The community application was withdrawn earlier this year when CREA scored 11 out of 16 points on its Community Priority Evaluation, failing to pass the 14-point threshold.
The organization even filed a Legal Rights Objection against Afilias in attempt to kill off the competition, which also failed.
Having fought off these challenges, Afilias is either going to get the gTLD or walk away empty-handed. The last resort auction does not compensate unsuccessful bidders for their investments.
Amazon is now the proud owner of the .secure new gTLD, after much smaller competing applicant Artemis Internet withdrew its bid.
Coincidentally, the settlement of the contention set came just yesterday, the day before Artemis took its .trust — which I’ve described as a “backup plan” — to sunrise.
I assume .secure was settled with a private deal. I’ve long suspected Artemis — affiliated with data escrow provider NCC Group — had its work cut out to win an auction against Amazon.
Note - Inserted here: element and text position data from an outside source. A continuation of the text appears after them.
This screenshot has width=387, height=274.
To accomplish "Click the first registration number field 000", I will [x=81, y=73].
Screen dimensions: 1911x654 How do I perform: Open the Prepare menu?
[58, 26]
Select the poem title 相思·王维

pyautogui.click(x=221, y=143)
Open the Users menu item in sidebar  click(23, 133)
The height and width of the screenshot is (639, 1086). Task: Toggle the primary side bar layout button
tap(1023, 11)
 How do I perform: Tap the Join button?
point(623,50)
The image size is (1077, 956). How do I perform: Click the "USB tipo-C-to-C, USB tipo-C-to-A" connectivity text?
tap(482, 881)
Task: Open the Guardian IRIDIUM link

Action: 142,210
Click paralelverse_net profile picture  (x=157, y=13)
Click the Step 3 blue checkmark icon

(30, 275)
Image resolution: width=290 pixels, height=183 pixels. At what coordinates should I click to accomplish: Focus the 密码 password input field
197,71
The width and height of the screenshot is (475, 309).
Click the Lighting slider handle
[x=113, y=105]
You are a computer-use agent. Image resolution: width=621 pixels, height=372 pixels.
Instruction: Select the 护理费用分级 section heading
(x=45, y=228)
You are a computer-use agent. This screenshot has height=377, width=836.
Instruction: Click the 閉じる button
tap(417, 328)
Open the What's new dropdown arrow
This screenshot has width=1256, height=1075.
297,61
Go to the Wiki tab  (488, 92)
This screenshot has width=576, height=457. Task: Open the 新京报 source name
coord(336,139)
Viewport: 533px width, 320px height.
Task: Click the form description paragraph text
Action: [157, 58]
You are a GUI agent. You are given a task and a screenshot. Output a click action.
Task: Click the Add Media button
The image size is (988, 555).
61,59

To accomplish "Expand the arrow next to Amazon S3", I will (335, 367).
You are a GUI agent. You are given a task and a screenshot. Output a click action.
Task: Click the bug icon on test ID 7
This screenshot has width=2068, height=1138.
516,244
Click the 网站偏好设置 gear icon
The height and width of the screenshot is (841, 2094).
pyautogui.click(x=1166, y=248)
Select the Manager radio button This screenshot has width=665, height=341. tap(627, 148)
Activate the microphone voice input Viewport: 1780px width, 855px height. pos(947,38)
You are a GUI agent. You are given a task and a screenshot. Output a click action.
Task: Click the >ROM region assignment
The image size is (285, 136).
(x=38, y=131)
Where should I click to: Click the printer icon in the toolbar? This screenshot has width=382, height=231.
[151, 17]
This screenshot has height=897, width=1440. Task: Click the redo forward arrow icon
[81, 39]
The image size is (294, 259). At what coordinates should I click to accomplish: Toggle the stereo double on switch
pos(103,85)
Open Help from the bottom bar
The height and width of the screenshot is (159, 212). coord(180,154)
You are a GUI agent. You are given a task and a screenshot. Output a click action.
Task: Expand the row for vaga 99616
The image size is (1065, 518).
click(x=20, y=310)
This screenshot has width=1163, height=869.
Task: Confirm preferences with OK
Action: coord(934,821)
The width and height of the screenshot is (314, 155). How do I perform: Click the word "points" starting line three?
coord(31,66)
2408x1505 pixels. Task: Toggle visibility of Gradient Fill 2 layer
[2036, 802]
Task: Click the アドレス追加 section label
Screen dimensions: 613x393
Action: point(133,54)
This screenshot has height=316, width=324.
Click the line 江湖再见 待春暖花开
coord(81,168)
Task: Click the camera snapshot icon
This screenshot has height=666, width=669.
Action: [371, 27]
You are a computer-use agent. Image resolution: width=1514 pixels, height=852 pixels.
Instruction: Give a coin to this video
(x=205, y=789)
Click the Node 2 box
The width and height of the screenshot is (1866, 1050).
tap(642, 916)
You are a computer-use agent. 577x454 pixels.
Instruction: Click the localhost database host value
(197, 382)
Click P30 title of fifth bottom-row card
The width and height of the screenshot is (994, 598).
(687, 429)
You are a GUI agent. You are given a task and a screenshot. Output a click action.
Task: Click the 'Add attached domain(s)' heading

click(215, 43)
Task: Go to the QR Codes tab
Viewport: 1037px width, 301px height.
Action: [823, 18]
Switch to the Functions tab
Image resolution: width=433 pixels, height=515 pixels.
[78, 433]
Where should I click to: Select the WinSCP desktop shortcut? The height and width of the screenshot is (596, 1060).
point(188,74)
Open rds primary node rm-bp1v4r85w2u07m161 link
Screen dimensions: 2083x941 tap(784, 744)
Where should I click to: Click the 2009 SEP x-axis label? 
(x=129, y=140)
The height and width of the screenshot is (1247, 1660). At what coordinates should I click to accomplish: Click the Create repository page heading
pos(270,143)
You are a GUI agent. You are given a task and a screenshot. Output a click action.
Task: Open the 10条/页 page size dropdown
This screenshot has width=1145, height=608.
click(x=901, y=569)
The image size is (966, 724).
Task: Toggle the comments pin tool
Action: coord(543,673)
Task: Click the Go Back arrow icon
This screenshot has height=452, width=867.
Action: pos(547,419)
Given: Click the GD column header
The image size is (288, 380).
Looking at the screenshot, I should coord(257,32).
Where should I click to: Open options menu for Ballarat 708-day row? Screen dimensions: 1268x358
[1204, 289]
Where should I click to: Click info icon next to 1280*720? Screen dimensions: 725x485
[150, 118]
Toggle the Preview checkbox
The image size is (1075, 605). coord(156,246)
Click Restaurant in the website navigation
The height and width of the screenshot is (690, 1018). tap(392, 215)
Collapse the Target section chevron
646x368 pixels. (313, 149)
It’s a shame, in a way. Artemis was one of the few new gTLD applicants that had actually sketched out plans for something quite technologically innovative.
Artemis’ .secure was to be a “trust mark” for a high-priced managed security service. It wasn’t really about selling domain names in volume at all.
The company had done a fair bit of outreach work, too. As long ago as July 2013, around 30 companies had expressed their interest in signing up as anchor tenants.
But, after ICANN gave Amazon a get-out-of-jail-free card by allowing it to amend its “closed generic” gTLD applications, it looked increasingly unlikely Artemis would wind up owning the gTLD it was essentially already pre-selling.
In February this year, it emerged that it had acquired the rights to .trust from Deutsche Post, which had applied for the gTLD unopposed.
This Plan B was realized today when .trust began its contractually mandated sunrise period.
Don’t expect many brands to apply for their names during sunrise, however — .trust’s standard registration policies are going to make cybersquatting non-existent.
Not only will .trust registrants have their identities manually vetted, but there’s also a hefty set of security standards — 123 pages (pdf) of them at the current count — that registrants will have to abide by on an ongoing basis in order to keep their names.
As for Amazon, its .secure application, as amended, is just as vague as all of its other former bids for closed, single-registrant generic strings (to the point where I often wonder if they’re basically still just closed generics).
It’s planning to deploy a small number of names to start with, managed by its own intellectually property department. After that, its application all gets a bit hand-wavey.